Platform overview

Twelve Labs Video Understanding Platform, currently in beta, offers an API suite for integrating a state-of-the-art (“SOTA”) foundation model that understands contextual information from your videos, making it accessible to your applications. The API is organized around REST and is compatible with most programming languages. You can also use Postman or other REST clients to send requests and view responses.

Architecture overview

The following diagram illustrates the architecture of the Twelve Labs Video Understanding Platform and how different parts interact:

Indexes

An index is a basic unit to organize and store your video data (video embeddings and metadata) to facilitate information retrieval and processing.

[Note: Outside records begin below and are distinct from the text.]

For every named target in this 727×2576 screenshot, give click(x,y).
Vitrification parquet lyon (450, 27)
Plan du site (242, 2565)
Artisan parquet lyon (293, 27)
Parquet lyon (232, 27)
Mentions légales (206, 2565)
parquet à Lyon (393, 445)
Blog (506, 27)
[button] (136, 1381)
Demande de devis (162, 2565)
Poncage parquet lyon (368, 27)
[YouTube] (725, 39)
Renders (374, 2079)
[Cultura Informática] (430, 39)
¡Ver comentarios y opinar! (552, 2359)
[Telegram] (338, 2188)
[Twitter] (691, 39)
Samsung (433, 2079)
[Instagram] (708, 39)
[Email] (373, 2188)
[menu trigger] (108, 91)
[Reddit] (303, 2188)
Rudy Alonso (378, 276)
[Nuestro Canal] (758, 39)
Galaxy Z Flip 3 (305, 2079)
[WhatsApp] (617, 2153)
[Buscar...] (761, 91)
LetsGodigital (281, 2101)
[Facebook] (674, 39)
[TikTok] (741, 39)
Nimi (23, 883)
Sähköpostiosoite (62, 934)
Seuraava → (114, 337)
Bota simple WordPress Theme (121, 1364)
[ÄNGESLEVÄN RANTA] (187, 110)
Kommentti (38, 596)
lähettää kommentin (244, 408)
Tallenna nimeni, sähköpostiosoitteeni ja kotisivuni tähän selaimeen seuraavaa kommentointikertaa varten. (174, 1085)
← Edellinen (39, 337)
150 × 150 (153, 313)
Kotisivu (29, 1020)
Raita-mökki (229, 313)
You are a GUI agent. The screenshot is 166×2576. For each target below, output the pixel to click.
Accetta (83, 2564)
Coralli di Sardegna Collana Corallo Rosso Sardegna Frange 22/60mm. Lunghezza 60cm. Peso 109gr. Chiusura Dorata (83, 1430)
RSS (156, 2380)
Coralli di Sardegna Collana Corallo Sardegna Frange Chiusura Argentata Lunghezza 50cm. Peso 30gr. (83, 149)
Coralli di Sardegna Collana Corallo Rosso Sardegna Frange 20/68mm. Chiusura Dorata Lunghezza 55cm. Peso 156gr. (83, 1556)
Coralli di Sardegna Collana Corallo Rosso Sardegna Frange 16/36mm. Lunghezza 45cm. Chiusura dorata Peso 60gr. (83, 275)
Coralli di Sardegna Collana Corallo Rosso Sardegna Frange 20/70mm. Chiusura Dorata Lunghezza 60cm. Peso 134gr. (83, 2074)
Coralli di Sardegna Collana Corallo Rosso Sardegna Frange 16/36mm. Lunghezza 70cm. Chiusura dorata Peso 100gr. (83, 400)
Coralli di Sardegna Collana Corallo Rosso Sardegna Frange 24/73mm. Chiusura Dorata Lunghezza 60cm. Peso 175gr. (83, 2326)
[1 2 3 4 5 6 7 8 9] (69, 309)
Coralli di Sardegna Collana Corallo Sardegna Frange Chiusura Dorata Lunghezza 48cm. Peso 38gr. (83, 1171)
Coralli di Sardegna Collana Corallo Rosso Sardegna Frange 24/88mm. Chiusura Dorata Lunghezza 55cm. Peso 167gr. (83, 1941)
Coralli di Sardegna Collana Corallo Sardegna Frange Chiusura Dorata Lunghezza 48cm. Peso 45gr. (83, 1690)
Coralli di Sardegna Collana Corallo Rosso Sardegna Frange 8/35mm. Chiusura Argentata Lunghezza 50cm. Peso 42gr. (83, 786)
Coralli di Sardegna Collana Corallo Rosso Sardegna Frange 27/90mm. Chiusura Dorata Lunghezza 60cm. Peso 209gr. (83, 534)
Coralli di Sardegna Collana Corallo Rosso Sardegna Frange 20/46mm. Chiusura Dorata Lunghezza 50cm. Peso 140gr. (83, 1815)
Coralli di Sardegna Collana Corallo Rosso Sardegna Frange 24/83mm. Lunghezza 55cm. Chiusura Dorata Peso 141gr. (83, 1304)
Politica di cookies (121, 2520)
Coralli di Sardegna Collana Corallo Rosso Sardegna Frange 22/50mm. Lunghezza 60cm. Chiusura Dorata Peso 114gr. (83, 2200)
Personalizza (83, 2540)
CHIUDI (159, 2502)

Video Understanding Engines

A video understanding engine consists of a family of deep neural networks built on top of our multimodal foundation model for video understanding. The platform uses an engine to process your videos and create video embeddings, so that your video data becomes available for downstream tasks such as search or classification. For more details, see the Video understanding engines page.

Query Processing Engine

The model processes queries, such as search terms or classification prompts, into text embeddings and finds the relevant video embeddings based on how similar the embeddings are. This component returns classification or search results to your application.

Indexing options

Indexing options indicate which types of information within the video will be processed by the video understanding engine. Twelve Labs currently offers the following indexing options: visual, conversation, text_in_video, andlogo. For more details, see the Indexing options page.